EXTRACTED ENTRIES –
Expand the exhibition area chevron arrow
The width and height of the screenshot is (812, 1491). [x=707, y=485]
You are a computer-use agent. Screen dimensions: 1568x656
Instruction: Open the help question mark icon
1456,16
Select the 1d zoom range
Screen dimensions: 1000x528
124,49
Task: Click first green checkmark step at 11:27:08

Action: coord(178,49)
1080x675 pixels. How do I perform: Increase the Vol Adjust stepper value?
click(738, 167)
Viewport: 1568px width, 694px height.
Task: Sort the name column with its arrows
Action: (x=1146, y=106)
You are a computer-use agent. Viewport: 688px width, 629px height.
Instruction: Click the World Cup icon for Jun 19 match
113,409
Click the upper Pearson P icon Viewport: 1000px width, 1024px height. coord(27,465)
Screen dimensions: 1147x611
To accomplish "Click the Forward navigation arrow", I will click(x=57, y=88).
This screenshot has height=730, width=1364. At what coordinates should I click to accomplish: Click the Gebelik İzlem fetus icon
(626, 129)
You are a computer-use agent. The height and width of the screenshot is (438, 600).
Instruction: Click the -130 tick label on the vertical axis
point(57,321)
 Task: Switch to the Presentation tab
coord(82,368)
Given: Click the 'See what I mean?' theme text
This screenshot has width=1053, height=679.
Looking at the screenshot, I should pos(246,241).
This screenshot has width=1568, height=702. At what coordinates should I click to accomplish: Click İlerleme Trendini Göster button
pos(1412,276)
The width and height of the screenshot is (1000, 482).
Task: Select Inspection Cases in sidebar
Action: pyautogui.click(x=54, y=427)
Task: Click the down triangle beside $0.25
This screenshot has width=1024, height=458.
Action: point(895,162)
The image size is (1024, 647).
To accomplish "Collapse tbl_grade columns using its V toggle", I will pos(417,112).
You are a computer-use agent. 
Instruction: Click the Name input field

WORK ORDER –
Search the material above for the word "computer", then copy each line that holds it.

ANSWER SPACE –
You are a computer-use agent. Screen dimensions: 1568x656
You are a computer-use agent. Viewport: 688px width, 629px height.
You are a computer-use agent. The height and width of the screenshot is (438, 600).
You are a computer-use agent. 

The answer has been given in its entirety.